The reasons why employees may purchase expensive non-liquid assets may vary. Some of the needs, such as buying a vehicle or a house, can arrive from social expectations which affect the worker’s behavior. A house is a debatable investment, especially for a newly employed individual. Although it can bring satisfaction to its owner, it can also result in unpredicted expenses and is a poor financially compelling and security providing option for the newly employed.
The content of a recently employed worker from buying a house is undeniable. It may have several benefits for an individual, such as strengthening social status, owning a place to live, or being confident about the housing situation during a downturn. However, positive aspects of homeownership were considerably erased by the US mortgage crisis (Dwyer, Neilson, Nau, & Hodson, 2016). According to the research by Dwyer et al., home loans and mortgages have become less attractive to the youth after the crisis happened (2016). Thus, the house acquisition is not as effective security measure as the young workers can presume.
Another advantage of acquiring a house is receiving tax breaks and other preferential treatment due to the acquisition. A study by Sommer and Sullivan demonstrates that even in case tax deductibles are canceled, the homeownership and welfare rate will still grow (2018). At the same time, few working individuals notice that the tax breaks are beneficial for expensive houses. This means the property below a certain amount can cause a financial burden to its owner (Monroy, 2016). Considering the facts above, employees should weight the decision of purchasing a house thoroughly.

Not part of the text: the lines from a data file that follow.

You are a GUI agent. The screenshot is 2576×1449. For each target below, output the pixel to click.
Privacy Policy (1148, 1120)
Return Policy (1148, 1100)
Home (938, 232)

To summarize, many workers, especially the newly employed, tend to purchase expensive assets. While buying a house can be a goal of many individuals, this decision should be well-planned. Avoiding thorough budgeting and making spontaneous impulsive decisions while starting a career may undermine employees’ future financial stability. A new house can be a pleasant purchase but also become a burden and a weak investment option.
References
Dwyer, R. E., Neilson, L. A., Nau, M., & Hodson, R. (2016). Mortgage worries: Young adults and the US housing crisis. Socio-Economic Review, 14(3), 483-505.
Monroy, M. (2016). “The more you buy, the bigger your tax break”: Why the Ninth Circuit in Voss v. Commissioner erred in interpreting the debt limitations of the home mortgage interest deduction. Loyola of Los Angeles Law Review, 49(3), 729-750.
Sommer, K., & Sullivan, P. (2018). Implications of US tax policy for house prices, rents, and homeownership. American Economic Review, 108(2), 241-274.